For those of you who think writers simply magic up tightly spun, coherently woven, and logically tied off reams of sentences and paragraphs, let me enlighten you. You’re wrong–unless you’re talking to someone like Gayle Lynds or David Baldacci, whose first novel, Absolute Power, is one of my favorite books of all time.
For the most part, our words spill out over the page like runaway Scrabble bits which we then clumsily attempt to form into something sensible, something readable. And sometimes, ok, many times, we need help. Our characters are flat, we’ve run out of witty repartee or are just stumped on how someone should look. That’s where surreptitious behavior comes in handy.
To put it plainly, writers eavesdrop and spy on other people.
No, we really don’t care about you per se, we just want to hear your choice of words, the tone of your voice, see your intriguing selection of clothing. You could have won the lottery for all we care just as long as you’re dressed in a shocking lime green shirt, pink and blue checkered shorts, wearing white socks with Birkenstocks and speaking in a twangy Boston (that’s Baahstan to everyone outside the east coast) accent. Or you could be the 20-something blond on her very first hike ever, wearing pink, open-toed espadrilles, black biker shorts, a string tank top, grasping your fashionable beige Fendi clutch bag to your chest in lieu of water. What makes the picture even more memorable is your comment about how there seem to be a lot of rocks in the park.
We also look to our relatives and friends for help. Got a nana who has a collection of smart-ass zingers? We’ll happily steal them. Got an uncle with hair growing out of his ears? Guess what, he may be our favorite uncle but by golly, ear hair is just too good to pass up. Same with behavior patterns. Know someone who always wriggles out of paying the bill, even though she makes twice as much as you? Someone else who’s color blind, but still insists on wearing mismatched colors? A boss who’s a screamer? All fair game.
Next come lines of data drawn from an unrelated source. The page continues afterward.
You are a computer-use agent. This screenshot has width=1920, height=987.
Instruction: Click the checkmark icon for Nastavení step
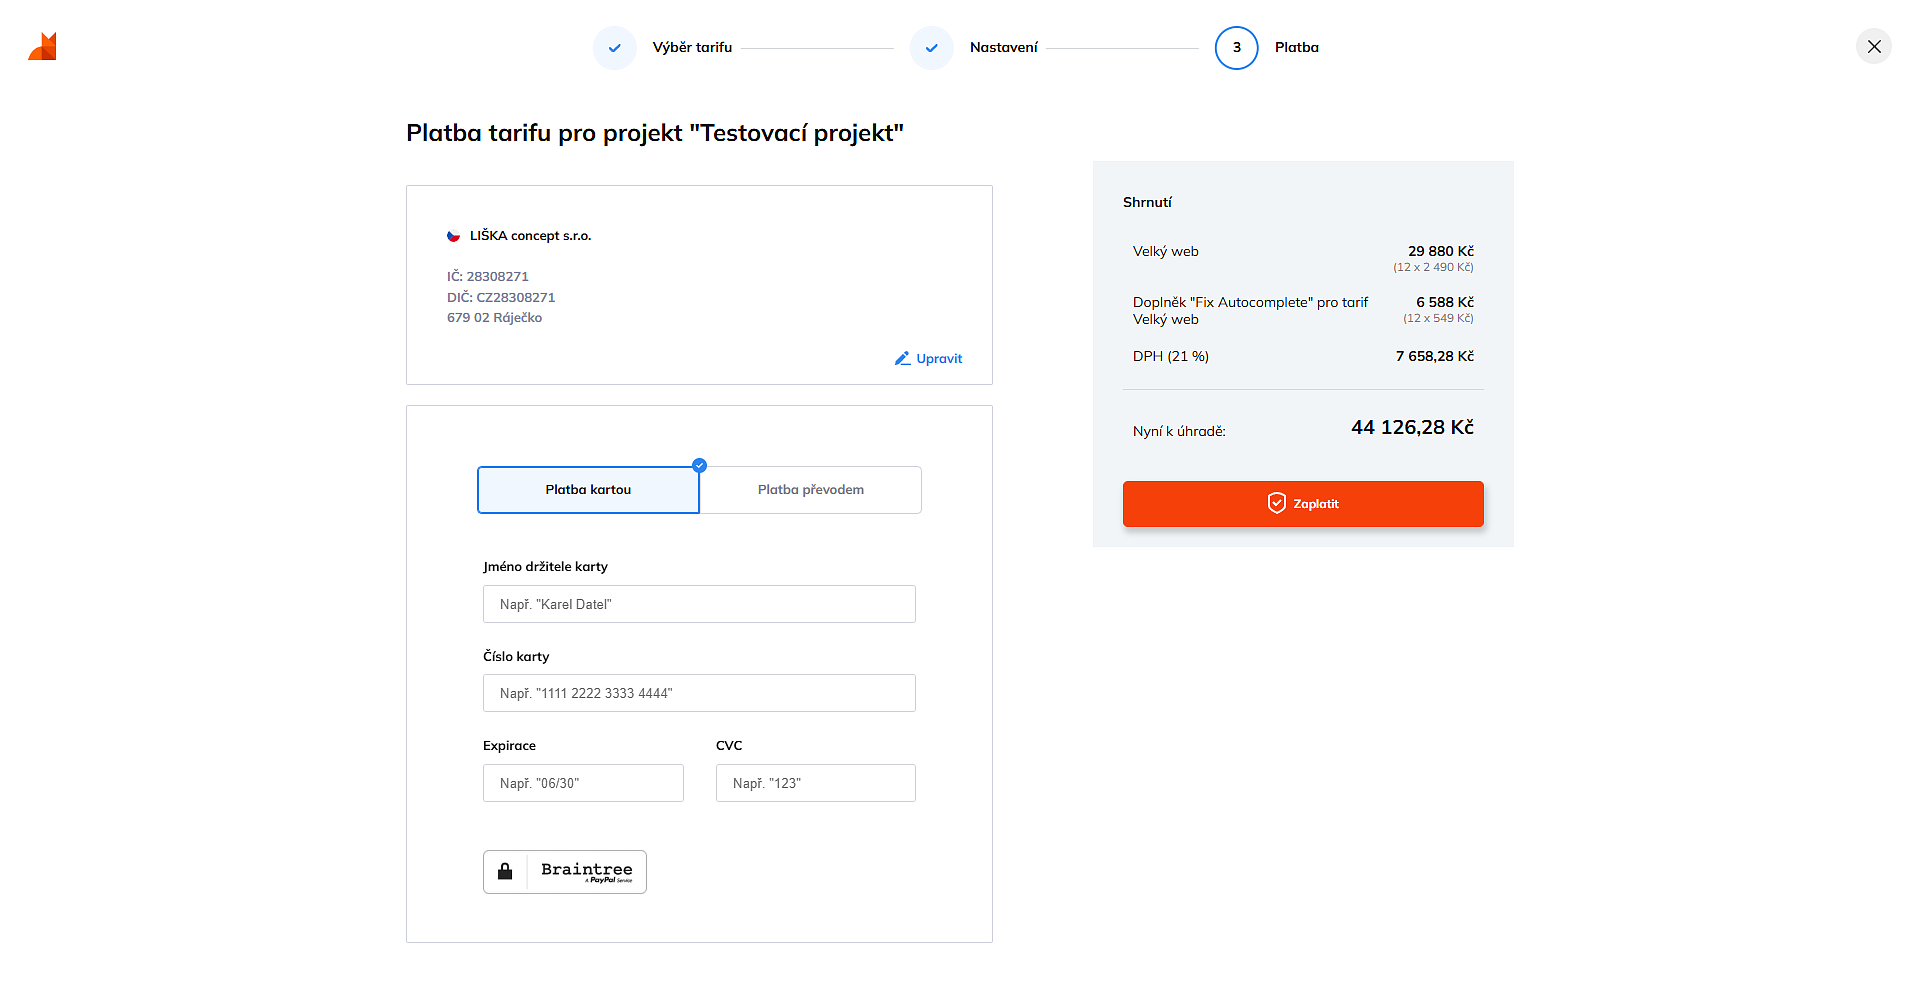click(x=931, y=48)
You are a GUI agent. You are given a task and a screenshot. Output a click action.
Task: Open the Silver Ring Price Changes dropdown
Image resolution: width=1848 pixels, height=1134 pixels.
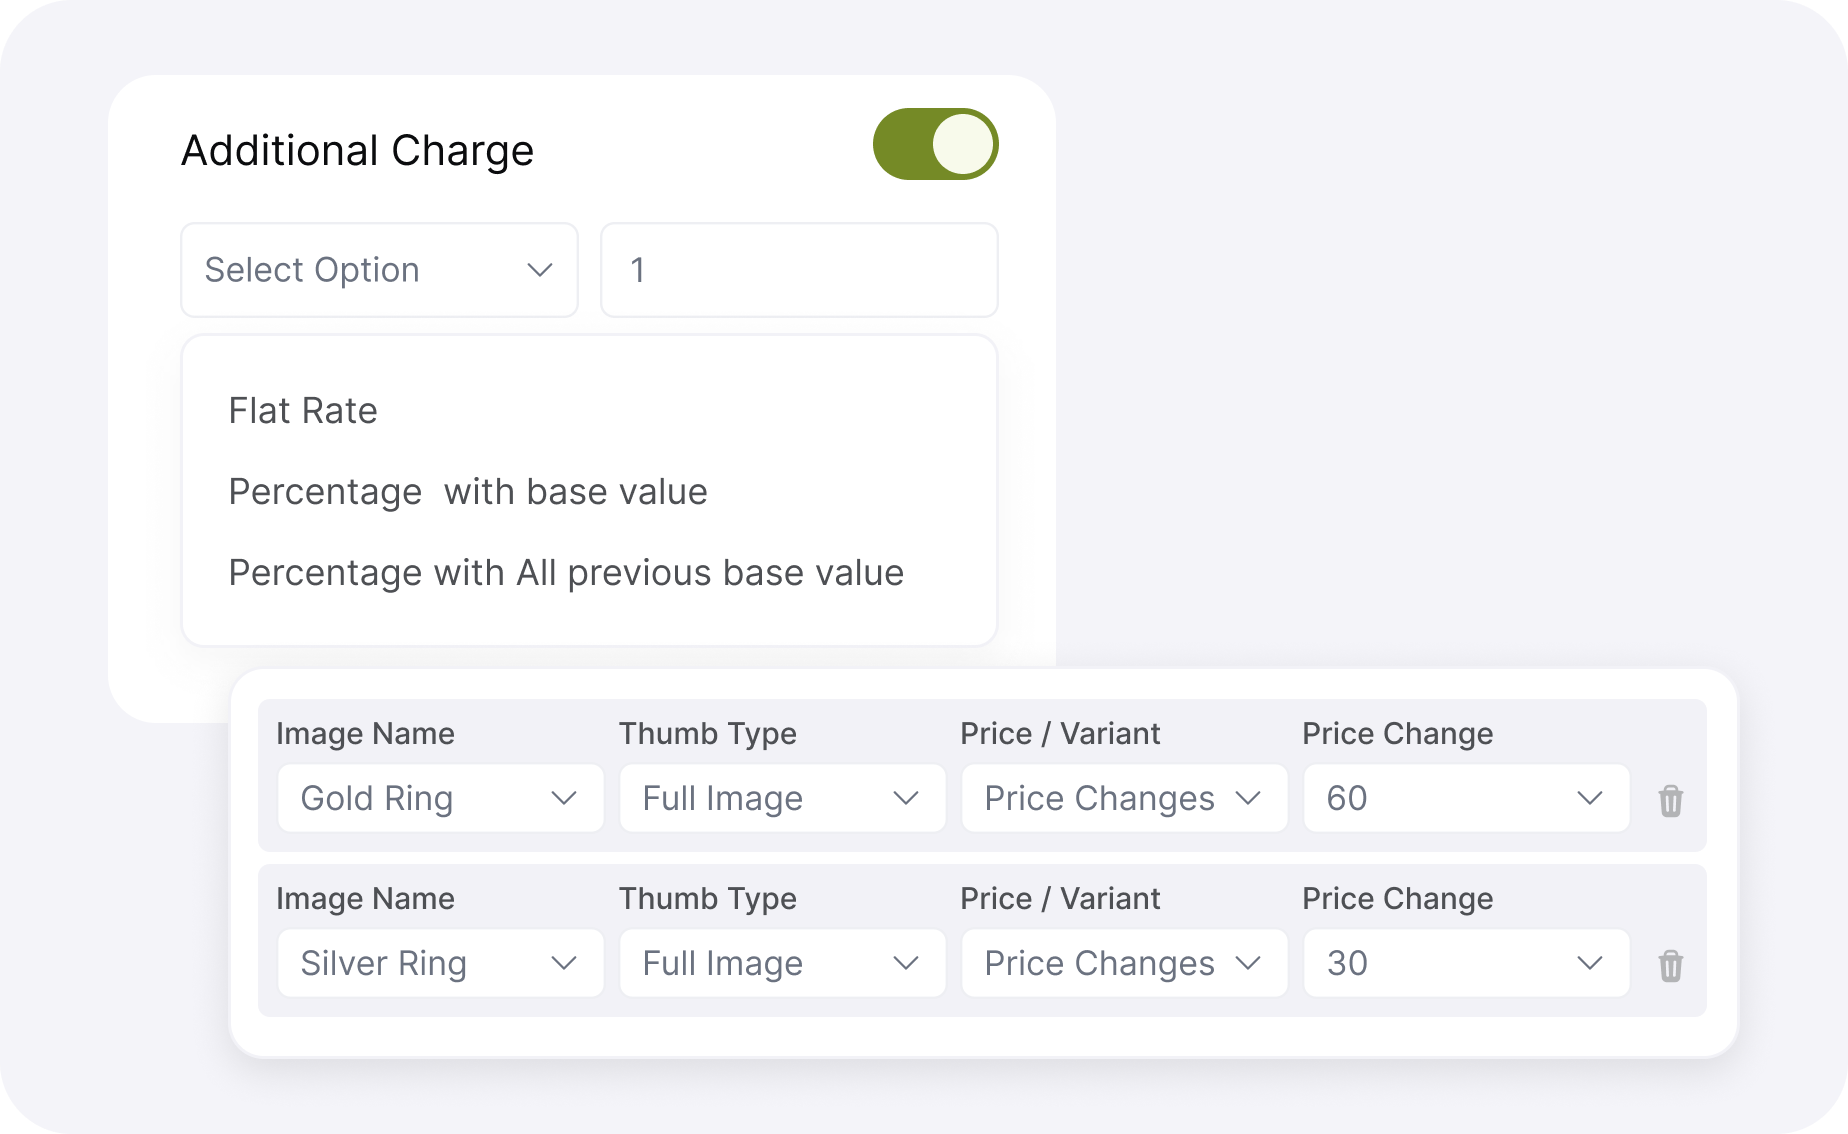(x=1123, y=963)

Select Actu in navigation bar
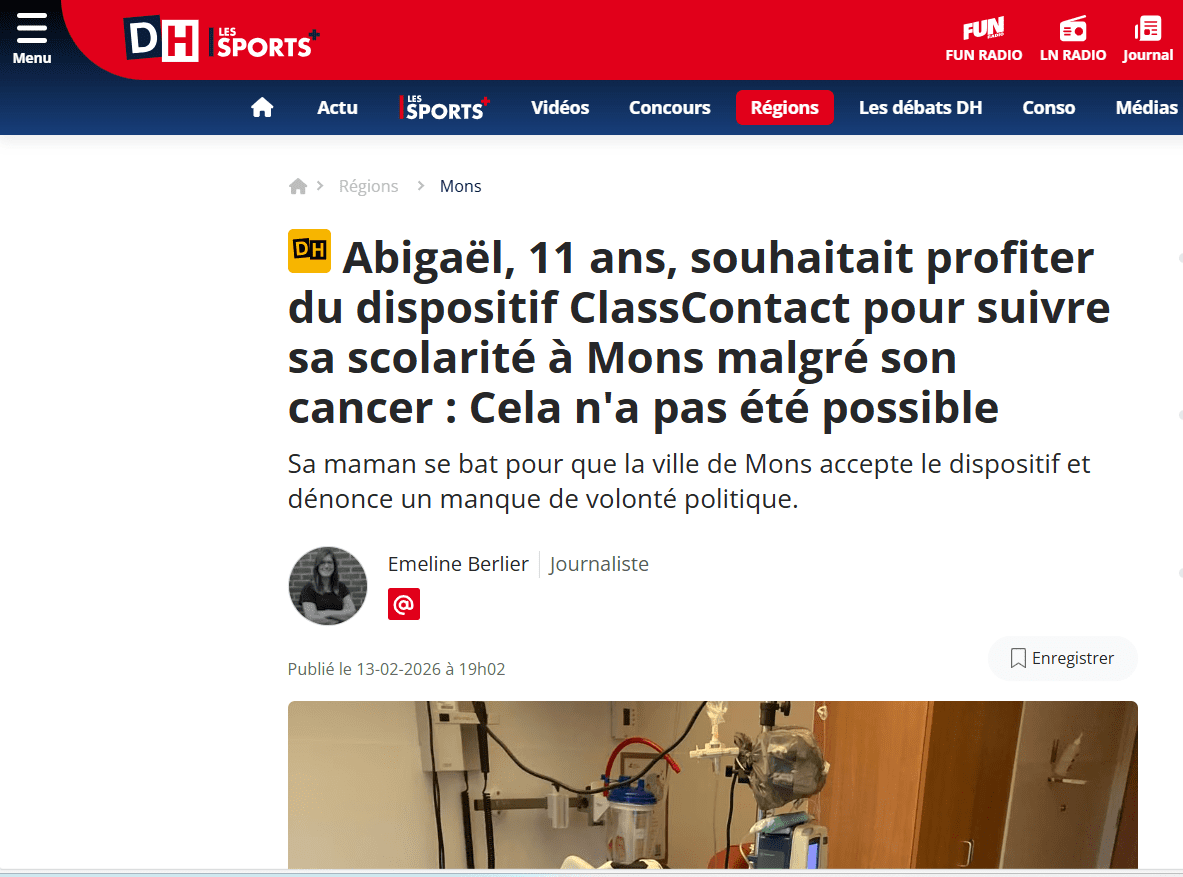point(337,108)
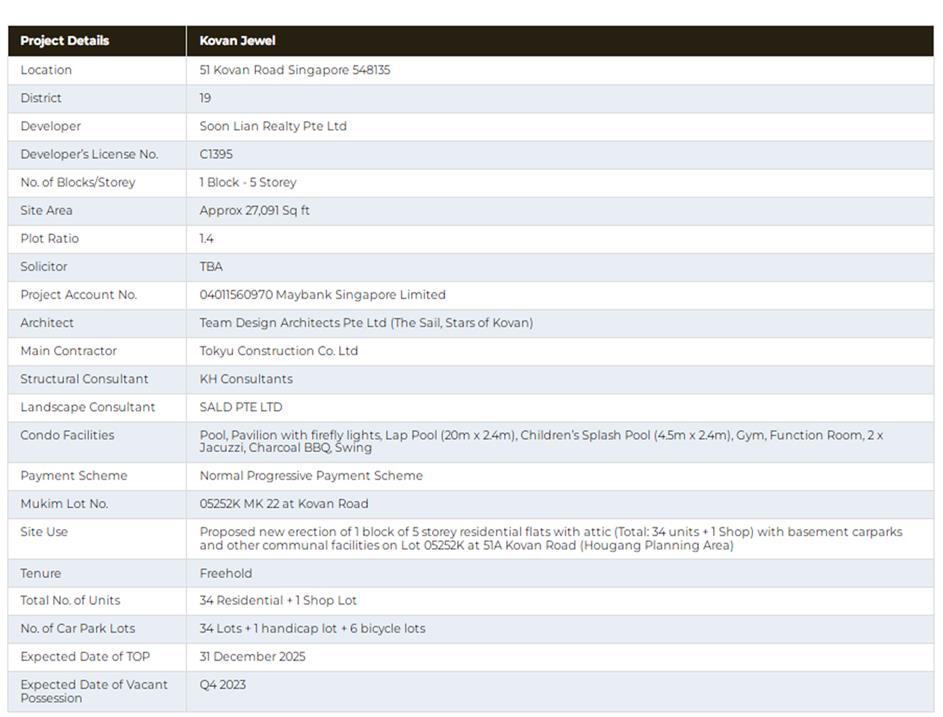This screenshot has height=717, width=943.
Task: Select the SALD PTE LTD landscape consultant
Action: 241,407
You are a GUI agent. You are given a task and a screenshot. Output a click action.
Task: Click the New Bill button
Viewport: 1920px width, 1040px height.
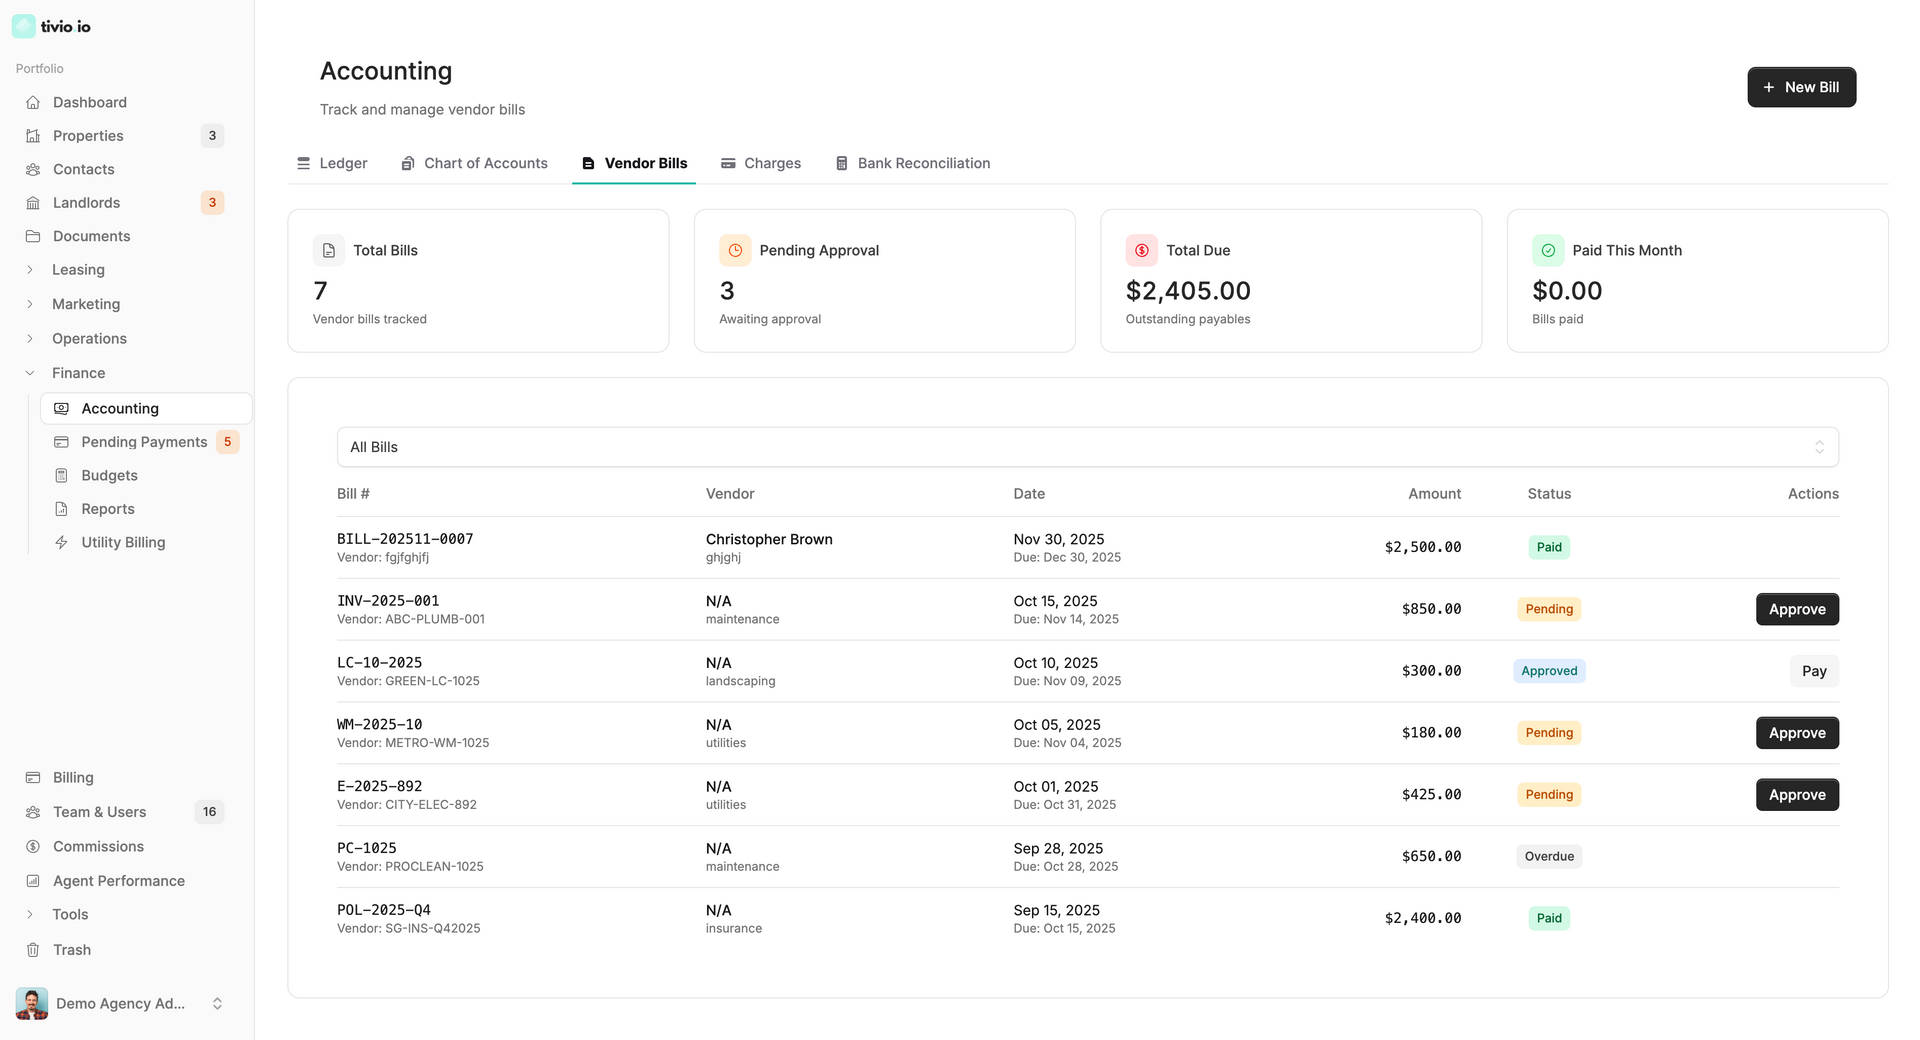1801,87
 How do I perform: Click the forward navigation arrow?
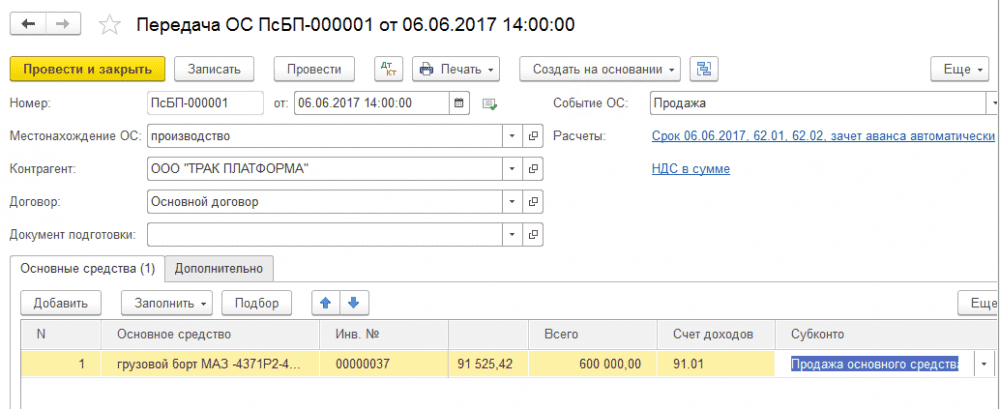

Now please understand that we lift only that particular habit, comment or clothing style for our use (and Taylor Swift seems to be the master of this trick). That’s it. We don’t go any further than that. Doing so is bad form and just downright dumb considering libel laws. Nope, we just want your funny comments, odd behavioral ticks, and insightful behavior to give our characters and plots that little extra punch and sparkle.
Sometimes, we’ll even get a whole book idea out of it. Tess Gerritsen did when she went out to dinner one night. She overheard such a frightening conversation that it eventually spawned her breakthrough book, Harvest.
So be warned. The next time you’re in a coffee shop, outdoor restaurant or even the beach, take a look around. Notice anyone paused for thought, head cocked to one side, eyes staring off into the distance as if he/she is pondering the deep problems of the universe? Yes, it’s a good act, isn’t it? Guess what, that person is most likely a writer and is probably scoping out your conversation for interesting bits and pieces.
You’ll know for sure if there’s a little careful scribbling after you say something particularly witty. Or if you are wearing some sort of clashing colors.